For months, I’ve been saying that I thought this production would never make it to New York. So much for my powers of prognostication! Of course, the fact that the Broadway run is now set doesn’t necessarily mean it’s a good idea from a commercial or artistic standpoint. Though Into the Woods has many wonderful moments, especially in its first half, the second act of the show stumbles in its depiction of a growing sense of community responsibility among its previously self-centered characters; the idea is brilliant, to be sure, but the execution clumsy. When a friend of mine told me years ago that he was going to be a in a community theater production of the show and I said, “I love the first act but I have big problems with the second act,” he responded: “That’s what everybody says.” And though I distinctly remember Frank Rich of The New York Times going into ecstasy over “No One Is Alone,” the show’s pivotal ballad, this is actually one of the least effective numbers in the score and, indeed, one of the most problematic songs Sondheim every wrote. Not only does the repeated, six-note introductory theme sound uncomfortably close to the main tune of Leslie Bricusse and Anthony Newley‘s “The Candy Man” from Willy Wonka and the Chocolate Factory, as has been frequently pointed out, but “No One Is Alone” is also marred by a sentimentality uncommon to the great Sondheim’s work–not to mention some uncharacteristically muddled lyrics.
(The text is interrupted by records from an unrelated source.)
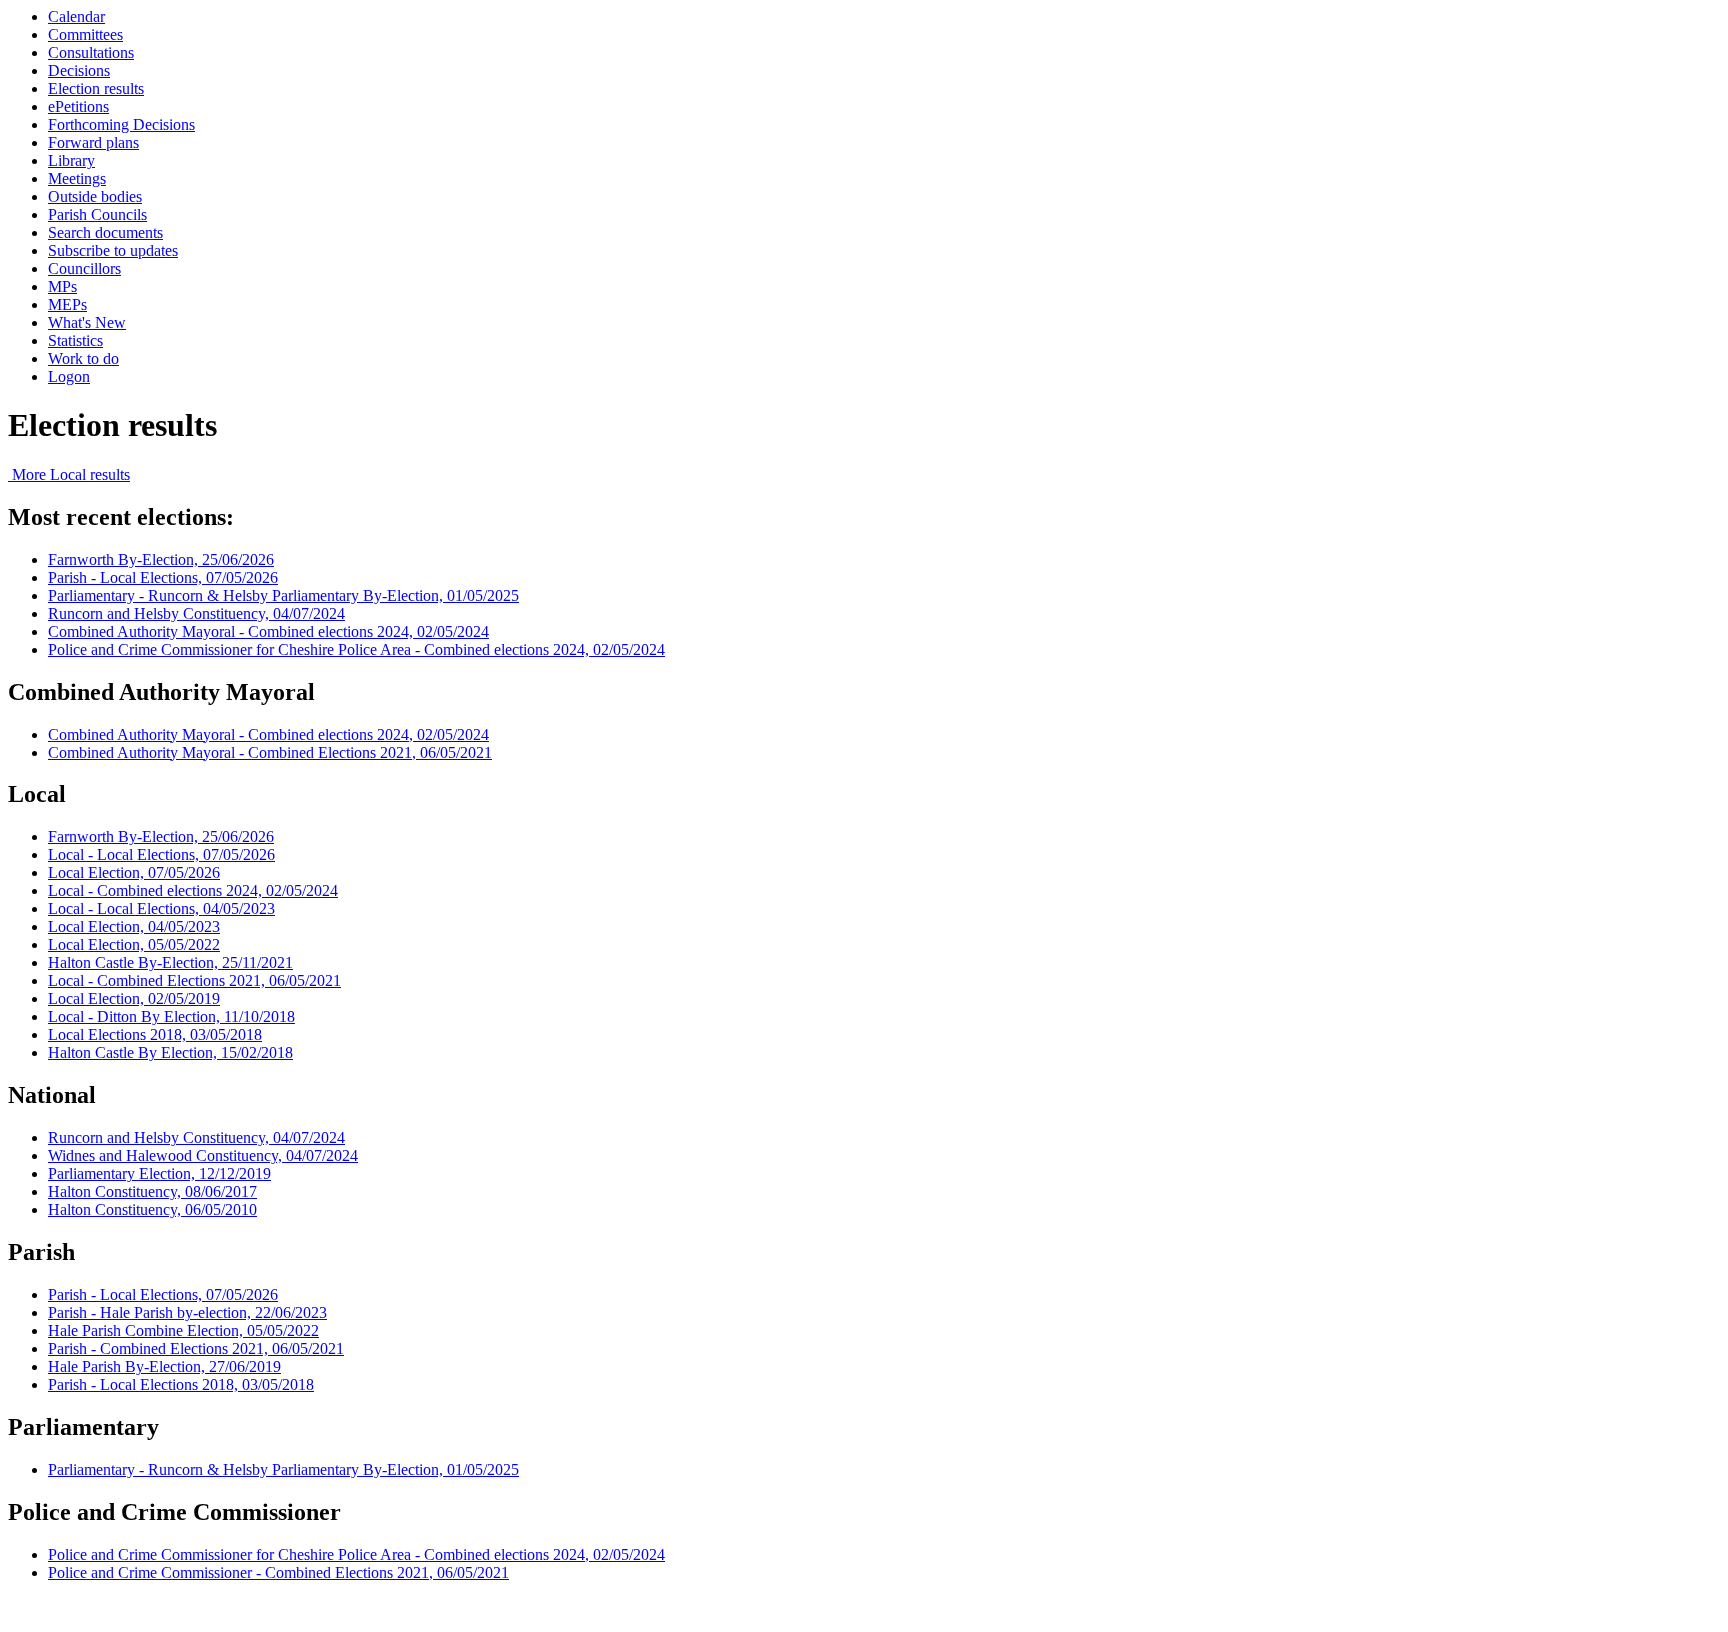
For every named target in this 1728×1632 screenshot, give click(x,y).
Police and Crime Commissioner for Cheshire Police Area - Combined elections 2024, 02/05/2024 (356, 649)
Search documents (105, 232)
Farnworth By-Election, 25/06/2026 (161, 559)
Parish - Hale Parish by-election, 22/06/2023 (187, 1312)
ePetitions (78, 106)
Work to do (83, 358)
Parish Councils (97, 214)
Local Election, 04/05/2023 (134, 926)
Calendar (76, 16)
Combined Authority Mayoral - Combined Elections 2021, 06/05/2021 (270, 752)
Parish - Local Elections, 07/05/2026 (163, 577)
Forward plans (93, 142)
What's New (87, 322)
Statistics (75, 340)
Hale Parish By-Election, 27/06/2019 (164, 1366)
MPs (62, 286)
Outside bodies (95, 196)
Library (71, 160)
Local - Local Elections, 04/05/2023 (161, 908)
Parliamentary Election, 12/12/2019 (159, 1173)
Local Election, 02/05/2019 (134, 998)
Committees (85, 34)
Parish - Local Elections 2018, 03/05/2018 (181, 1384)
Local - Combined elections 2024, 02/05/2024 (193, 890)
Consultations (91, 52)
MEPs (67, 304)
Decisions (79, 70)
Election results (96, 88)
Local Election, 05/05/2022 (134, 944)
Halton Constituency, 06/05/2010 (152, 1209)
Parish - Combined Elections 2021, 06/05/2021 (196, 1348)
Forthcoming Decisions (121, 124)
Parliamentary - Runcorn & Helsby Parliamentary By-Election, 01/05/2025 (283, 595)
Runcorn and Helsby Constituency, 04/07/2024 (196, 613)
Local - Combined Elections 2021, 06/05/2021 (194, 980)
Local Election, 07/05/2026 (134, 872)
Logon (69, 376)
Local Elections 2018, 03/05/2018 (155, 1034)
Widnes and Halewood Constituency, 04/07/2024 (203, 1155)
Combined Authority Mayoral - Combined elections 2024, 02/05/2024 (268, 631)
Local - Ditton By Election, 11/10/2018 (171, 1016)
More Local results (69, 474)
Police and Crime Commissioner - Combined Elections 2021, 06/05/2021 (278, 1572)
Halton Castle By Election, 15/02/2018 (170, 1052)
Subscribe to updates (113, 250)
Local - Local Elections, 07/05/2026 (161, 854)
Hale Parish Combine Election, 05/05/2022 (183, 1330)
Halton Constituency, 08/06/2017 (152, 1191)
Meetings (77, 178)
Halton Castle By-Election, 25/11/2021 (170, 962)
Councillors (84, 268)
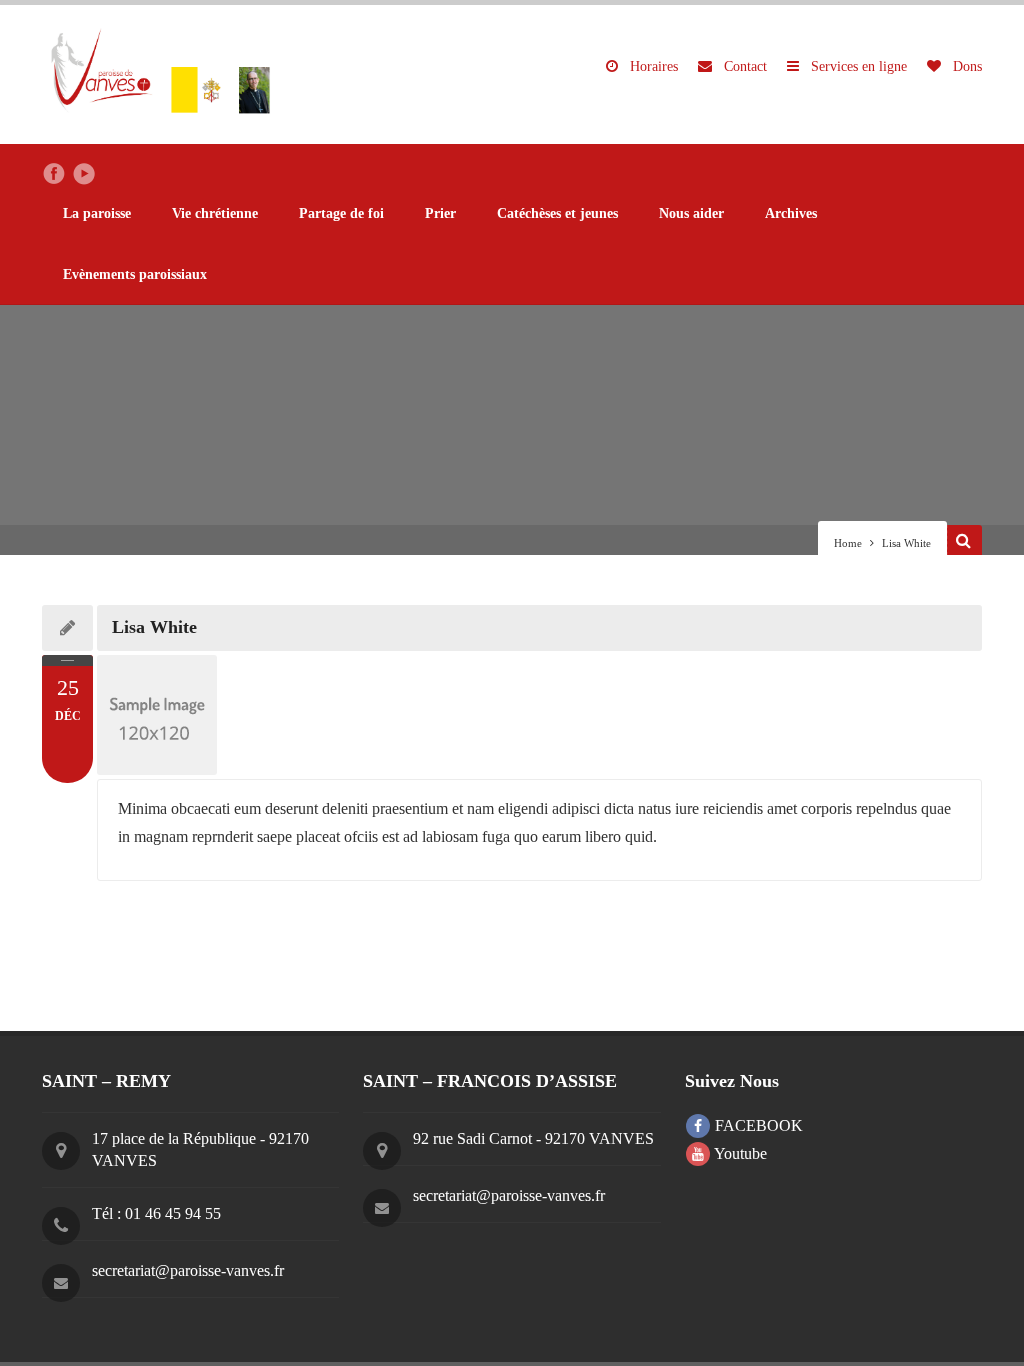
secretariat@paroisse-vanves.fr (188, 1270)
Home (848, 543)
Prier (440, 213)
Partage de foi (341, 213)
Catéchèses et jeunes (557, 213)
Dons (965, 66)
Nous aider (691, 213)
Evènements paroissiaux (135, 274)
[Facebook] (54, 174)
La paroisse (97, 213)
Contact (743, 66)
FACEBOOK (757, 1125)
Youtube (739, 1153)
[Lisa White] (539, 715)
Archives (791, 213)
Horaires (652, 66)
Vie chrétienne (215, 213)
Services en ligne (857, 66)
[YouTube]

Speaking of no one being alone, I am apparently not alone in my opinion that Lapine has been one of Sondheim’s least worthy collaborators–and, yes, I’m aware that he won Tony Awards for his work on Into the Woods and Passion and was also nominated for Sunday in the Park With George. Though Woods reportedly had the most commercially successful Broadway run of any Sondheim show and is the most frequently licensed of his musicals for professional and amateur production, Lapine’s book does not compare favorably to the work of such other Sondheim writing partners as George Furth and Hugh Wheeler.
The creative team for the new Woods includes John Carrafa (choreographer), Douglas W. Schmidt (set design), Susan Hilferty (costume design), Brian MacDevitt (lighting), and Dan Moses Schreier (sound design), with Sondheim veteran Paul Gemignani as musical director. Lapine is said to be tweaking the text of the show, so I guess we’ll see if he’s able to fix that frustrating second act. And, after the Sondheim faithful have come and gone, it will be interesting to see if audiences arrive in large numbers for a show that wasn’t a smash hit to begin with, was taped and televised with its original cast, and closed on Broadway just over 12 years ago.